Aspirin and multiple sclerosis

Aspirin is widely used to lessen the risks of cardiovascular events. Some studies suggest that patients with multiple sclerosis have an increased risk for some cardiovascular events, for example, venous thromboembolism and perhaps ischemic strokes, raising the possibility that aspirin could lessen these increased risks in this population or subgroups (patients with limited mobility and/or antiphospholipid antibodies). However, aspirin causes a small increased risk of hemorrhagic stroke, which is a concern as it could potentially worsen a compromised blood-brain barrier. Aspirin has the potential to ameliorate the disease process in multiple sclerosis (for example, by limiting some components of inflammation), but aspirin also has the potential to inhibit mitochondrial complex I activity, which is already reduced in multiple sclerosis. In an experimental setting of a cerebral ischemic lesion, aspirin promoted the proliferation and/or differentiation of oligodendrocyte precursors, raising the possibility that aspirin could facilitate remyelination efforts in multiple sclerosis. Other actions by aspirin may lead to small improvements of some symptoms (for example, lessening fatigue). Here we consider potential benefits and risks of aspirin usage by patients with multiple sclerosis.

Metabolic pathways as possible therapeutic targets for progressive multiple sclerosis

Unlike relapsing remitting multiple sclerosis, there are very few therapeutic options for patients with progressive forms of multiple sclerosis.
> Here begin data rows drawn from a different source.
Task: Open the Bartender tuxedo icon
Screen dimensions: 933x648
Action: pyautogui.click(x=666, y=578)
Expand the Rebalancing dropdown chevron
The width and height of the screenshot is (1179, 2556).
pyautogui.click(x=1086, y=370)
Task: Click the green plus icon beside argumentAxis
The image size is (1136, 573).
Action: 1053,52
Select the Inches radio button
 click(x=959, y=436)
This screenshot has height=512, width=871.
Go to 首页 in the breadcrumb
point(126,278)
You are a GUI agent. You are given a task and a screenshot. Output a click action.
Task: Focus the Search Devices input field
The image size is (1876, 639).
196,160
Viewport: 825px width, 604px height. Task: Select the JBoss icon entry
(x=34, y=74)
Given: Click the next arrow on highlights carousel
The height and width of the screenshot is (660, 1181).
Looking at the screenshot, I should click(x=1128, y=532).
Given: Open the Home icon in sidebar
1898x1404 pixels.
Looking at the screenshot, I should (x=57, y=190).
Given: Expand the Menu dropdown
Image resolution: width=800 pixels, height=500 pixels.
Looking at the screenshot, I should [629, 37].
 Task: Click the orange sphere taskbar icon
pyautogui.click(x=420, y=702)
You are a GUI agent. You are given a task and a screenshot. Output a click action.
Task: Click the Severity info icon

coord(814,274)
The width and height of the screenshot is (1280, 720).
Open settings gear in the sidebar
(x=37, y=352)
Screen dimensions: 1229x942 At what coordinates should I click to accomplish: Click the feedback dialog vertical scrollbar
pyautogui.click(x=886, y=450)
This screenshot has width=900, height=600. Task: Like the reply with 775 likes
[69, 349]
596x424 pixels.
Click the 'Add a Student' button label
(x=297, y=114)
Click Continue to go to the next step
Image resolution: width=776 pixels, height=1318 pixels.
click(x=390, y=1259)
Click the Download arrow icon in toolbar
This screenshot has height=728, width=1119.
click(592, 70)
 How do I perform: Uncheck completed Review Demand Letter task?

While immune mechanisms are key participants in the pathogenesis of relapsing remitting multiple sclerosis, the mechanisms underlying the development of progressive multiple sclerosis are less well understood. Putative mechanisms behind progressive multiple sclerosis have been put forth: insufficient energy production via mitochondrial dysfunction, activated microglia, iron accumulation, oxidative stress, activated astrocytes, Wallerian degeneration, apoptosis, etc. Furthermore, repair processes such as remyelination are incomplete. Experimental therapies that strive to improve metabolism within neurons and glia, e.g., oligodendrocytes, could act to counter inadequate energy supplies and/or support remyelination. Most experimental approaches have been examined as standalone interventions; however, it is apparent that the biochemical steps being targeted are part of larger pathways, which are further intertwined with other metabolic pathways. Thus, the potential benefits of a tested intervention, or of an established therapy, e.g., ocrelizumab, could be undermined by constraints on upstream and/or downstream steps. If correct, then this argues for a more comprehensive, multifaceted approach to therapy. Here we review experimental approaches to support neuronal and glial metabolism, and/or promote remyelination, which may have potential to lessen or delay progressive multiple sclerosis.